Listed records
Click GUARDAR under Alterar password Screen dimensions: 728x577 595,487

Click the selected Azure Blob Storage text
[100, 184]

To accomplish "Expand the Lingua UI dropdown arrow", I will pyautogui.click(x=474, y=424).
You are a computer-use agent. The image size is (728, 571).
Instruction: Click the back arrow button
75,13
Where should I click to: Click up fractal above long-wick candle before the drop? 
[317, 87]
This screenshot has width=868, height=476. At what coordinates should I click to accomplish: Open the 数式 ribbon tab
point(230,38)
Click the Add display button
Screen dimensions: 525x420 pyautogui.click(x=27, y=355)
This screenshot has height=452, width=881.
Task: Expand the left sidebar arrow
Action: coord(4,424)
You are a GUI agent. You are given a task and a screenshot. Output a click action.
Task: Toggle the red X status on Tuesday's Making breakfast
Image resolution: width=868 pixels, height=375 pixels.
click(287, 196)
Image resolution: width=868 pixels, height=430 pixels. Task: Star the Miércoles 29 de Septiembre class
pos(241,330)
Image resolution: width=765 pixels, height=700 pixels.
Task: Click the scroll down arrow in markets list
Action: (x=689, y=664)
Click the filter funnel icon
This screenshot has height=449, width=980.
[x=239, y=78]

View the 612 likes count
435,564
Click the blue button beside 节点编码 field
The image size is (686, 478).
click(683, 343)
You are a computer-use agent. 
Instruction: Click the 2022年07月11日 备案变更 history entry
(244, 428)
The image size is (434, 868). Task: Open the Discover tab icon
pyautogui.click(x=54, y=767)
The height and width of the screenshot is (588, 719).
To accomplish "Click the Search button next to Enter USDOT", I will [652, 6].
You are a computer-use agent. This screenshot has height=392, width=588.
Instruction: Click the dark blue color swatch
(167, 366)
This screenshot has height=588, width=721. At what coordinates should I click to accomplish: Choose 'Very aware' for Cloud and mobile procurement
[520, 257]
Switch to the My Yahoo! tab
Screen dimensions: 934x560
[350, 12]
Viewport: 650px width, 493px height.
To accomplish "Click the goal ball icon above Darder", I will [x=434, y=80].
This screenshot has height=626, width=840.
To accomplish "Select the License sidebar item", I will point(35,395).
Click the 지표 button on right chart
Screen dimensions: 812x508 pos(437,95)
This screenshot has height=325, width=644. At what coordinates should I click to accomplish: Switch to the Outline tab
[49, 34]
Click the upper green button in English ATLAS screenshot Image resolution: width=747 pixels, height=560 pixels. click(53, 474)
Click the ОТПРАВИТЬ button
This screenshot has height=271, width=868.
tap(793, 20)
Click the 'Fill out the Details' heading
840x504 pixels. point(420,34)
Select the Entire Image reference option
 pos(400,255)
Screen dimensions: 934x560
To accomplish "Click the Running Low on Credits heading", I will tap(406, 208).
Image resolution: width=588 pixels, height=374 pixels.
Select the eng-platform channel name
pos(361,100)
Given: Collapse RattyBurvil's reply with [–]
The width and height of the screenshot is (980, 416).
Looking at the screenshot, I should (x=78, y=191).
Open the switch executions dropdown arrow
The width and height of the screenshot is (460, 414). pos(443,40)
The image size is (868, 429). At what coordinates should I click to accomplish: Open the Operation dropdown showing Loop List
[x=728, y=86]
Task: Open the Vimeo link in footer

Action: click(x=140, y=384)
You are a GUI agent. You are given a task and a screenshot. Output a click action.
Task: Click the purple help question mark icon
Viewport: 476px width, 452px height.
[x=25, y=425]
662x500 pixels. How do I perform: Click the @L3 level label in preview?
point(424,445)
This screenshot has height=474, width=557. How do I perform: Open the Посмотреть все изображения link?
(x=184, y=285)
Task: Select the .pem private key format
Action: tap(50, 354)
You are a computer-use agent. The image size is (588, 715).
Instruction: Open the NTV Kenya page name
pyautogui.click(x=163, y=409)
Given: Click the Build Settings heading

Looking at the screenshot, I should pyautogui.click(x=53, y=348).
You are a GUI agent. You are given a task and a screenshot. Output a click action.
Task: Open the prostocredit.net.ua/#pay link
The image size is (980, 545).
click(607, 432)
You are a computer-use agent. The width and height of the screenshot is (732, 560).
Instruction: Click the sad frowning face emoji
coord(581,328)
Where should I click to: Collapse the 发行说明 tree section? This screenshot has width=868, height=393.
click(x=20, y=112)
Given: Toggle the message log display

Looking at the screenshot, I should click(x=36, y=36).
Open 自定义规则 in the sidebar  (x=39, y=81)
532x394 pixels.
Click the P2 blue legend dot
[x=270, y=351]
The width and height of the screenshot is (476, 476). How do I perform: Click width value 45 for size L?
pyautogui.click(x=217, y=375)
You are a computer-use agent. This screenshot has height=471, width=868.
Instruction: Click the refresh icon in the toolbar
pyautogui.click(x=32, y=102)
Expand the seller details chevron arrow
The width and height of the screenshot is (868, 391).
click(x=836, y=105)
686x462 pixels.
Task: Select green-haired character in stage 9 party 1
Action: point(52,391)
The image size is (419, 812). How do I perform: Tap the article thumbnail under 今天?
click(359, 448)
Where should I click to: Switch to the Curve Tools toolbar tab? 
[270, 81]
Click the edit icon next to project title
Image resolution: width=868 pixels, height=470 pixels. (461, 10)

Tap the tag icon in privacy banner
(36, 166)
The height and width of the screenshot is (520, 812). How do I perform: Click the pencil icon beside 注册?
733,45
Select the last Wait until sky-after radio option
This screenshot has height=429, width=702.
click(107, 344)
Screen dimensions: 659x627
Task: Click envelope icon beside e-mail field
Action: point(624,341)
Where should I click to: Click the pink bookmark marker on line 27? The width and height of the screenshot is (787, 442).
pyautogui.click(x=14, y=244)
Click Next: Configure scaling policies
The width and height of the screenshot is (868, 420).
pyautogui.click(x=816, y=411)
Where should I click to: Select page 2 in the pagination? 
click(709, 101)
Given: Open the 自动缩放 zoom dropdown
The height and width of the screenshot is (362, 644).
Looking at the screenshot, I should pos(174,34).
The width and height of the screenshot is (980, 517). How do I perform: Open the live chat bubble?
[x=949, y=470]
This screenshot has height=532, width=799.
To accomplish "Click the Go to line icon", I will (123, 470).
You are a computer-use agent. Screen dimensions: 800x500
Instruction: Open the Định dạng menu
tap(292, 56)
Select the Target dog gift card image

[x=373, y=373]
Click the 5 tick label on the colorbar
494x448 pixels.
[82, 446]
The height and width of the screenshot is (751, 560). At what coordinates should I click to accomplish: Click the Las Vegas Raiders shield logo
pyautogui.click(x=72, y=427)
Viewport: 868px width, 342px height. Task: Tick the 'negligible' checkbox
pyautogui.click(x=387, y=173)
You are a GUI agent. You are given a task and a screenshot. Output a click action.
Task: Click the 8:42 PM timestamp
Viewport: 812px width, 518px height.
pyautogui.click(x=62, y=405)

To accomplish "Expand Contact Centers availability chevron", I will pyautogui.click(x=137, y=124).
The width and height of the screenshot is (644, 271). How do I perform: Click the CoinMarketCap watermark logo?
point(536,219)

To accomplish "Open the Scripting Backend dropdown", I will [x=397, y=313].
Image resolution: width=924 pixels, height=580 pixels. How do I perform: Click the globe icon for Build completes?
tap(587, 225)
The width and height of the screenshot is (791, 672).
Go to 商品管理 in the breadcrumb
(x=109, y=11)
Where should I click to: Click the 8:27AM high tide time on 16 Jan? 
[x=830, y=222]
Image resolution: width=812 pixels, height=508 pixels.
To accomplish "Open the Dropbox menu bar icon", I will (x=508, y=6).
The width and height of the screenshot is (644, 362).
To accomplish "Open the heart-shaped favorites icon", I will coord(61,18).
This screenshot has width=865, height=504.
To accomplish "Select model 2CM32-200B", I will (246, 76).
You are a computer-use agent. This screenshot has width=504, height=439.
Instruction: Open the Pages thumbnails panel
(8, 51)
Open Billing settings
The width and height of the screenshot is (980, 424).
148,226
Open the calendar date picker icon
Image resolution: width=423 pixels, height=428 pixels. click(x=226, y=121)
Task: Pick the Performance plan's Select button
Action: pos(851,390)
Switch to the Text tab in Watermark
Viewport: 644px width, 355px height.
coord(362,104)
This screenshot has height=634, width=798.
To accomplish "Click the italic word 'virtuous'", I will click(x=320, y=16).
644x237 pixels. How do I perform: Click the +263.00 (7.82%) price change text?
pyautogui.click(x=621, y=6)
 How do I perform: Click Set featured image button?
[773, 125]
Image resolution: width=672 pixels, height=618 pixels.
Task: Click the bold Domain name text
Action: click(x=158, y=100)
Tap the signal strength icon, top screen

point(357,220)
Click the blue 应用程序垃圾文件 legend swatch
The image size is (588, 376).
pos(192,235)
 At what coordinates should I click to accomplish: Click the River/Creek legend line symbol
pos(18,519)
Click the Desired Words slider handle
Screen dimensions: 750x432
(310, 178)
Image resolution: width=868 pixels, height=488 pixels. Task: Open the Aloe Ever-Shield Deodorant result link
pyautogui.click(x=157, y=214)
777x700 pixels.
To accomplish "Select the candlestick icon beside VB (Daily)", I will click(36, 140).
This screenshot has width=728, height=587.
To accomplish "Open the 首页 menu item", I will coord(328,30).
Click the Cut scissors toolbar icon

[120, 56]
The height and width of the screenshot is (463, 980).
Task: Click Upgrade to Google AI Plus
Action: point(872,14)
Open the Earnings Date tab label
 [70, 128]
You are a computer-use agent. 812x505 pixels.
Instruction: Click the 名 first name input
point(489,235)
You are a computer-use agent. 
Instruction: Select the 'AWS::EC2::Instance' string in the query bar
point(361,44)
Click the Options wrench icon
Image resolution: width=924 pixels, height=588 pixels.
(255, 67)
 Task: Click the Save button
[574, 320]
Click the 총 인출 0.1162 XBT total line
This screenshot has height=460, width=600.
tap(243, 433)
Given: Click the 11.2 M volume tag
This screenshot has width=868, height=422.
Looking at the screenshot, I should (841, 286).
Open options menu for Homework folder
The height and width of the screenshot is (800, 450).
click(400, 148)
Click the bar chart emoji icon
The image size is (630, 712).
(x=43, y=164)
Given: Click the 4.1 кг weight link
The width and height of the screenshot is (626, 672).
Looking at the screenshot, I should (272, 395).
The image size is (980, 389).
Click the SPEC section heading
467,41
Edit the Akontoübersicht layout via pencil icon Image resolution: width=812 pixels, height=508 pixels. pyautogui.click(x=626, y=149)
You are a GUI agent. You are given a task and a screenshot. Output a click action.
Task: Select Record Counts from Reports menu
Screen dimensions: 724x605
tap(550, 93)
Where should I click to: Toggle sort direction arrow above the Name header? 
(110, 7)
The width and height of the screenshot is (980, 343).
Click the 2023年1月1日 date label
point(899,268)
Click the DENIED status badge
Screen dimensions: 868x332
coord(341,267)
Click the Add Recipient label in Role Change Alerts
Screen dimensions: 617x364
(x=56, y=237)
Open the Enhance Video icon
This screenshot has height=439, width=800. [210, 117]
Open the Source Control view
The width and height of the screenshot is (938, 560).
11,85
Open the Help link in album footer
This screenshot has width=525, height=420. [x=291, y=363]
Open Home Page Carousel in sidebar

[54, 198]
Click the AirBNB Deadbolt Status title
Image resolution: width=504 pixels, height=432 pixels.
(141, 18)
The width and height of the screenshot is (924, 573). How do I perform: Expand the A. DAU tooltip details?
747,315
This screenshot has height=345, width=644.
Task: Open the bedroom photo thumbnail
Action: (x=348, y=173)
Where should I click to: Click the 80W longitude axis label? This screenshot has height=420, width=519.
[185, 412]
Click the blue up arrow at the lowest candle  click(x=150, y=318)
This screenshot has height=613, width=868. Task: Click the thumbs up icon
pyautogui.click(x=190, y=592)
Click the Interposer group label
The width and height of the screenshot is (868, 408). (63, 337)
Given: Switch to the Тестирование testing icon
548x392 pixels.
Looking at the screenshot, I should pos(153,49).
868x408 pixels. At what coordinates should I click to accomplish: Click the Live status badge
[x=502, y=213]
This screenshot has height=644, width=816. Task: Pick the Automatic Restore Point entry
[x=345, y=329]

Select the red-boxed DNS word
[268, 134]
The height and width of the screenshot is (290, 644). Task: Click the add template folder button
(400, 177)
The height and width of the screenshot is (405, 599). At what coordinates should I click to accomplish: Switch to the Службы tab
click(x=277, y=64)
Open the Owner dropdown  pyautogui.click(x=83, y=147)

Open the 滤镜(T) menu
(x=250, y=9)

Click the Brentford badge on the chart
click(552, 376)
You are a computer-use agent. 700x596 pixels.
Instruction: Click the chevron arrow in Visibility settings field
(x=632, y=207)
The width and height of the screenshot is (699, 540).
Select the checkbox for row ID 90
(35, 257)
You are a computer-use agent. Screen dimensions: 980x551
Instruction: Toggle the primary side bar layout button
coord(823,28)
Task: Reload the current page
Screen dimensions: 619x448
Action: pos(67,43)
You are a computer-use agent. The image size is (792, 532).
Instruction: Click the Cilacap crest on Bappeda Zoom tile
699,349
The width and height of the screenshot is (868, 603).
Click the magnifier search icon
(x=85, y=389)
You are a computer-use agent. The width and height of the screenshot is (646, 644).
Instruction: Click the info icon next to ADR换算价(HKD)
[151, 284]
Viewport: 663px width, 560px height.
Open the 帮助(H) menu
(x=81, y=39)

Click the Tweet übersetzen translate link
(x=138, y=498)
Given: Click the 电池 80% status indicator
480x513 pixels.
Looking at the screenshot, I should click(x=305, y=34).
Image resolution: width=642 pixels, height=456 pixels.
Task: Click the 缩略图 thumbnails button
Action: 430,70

Aim of the exercise
The lines above from the one with "Open Home Page Carousel in sidebar" through the one with "You are a computer-use agent. 700x596 pixels." are to be duplicated exactly, ends included, with nothing added.

Result of this task
Open Home Page Carousel in sidebar

[54, 198]
Click the AirBNB Deadbolt Status title
Image resolution: width=504 pixels, height=432 pixels.
(141, 18)
The width and height of the screenshot is (924, 573). How do I perform: Expand the A. DAU tooltip details?
747,315
This screenshot has height=345, width=644.
Task: Open the bedroom photo thumbnail
Action: (x=348, y=173)
Where should I click to: Click the 80W longitude axis label? This screenshot has height=420, width=519.
[185, 412]
Click the blue up arrow at the lowest candle  click(x=150, y=318)
This screenshot has height=613, width=868. Task: Click the thumbs up icon
pyautogui.click(x=190, y=592)
Click the Interposer group label
The width and height of the screenshot is (868, 408). (63, 337)
Given: Switch to the Тестирование testing icon
548x392 pixels.
Looking at the screenshot, I should pos(153,49).
868x408 pixels. At what coordinates should I click to accomplish: Click the Live status badge
[x=502, y=213]
This screenshot has height=644, width=816. Task: Pick the Automatic Restore Point entry
[x=345, y=329]

Select the red-boxed DNS word
[268, 134]
The height and width of the screenshot is (290, 644). Task: Click the add template folder button
(400, 177)
The height and width of the screenshot is (405, 599). At what coordinates should I click to accomplish: Switch to the Службы tab
click(x=277, y=64)
Open the Owner dropdown  pyautogui.click(x=83, y=147)

Open the 滤镜(T) menu
(x=250, y=9)

Click the Brentford badge on the chart
click(552, 376)
You are a computer-use agent. 700x596 pixels.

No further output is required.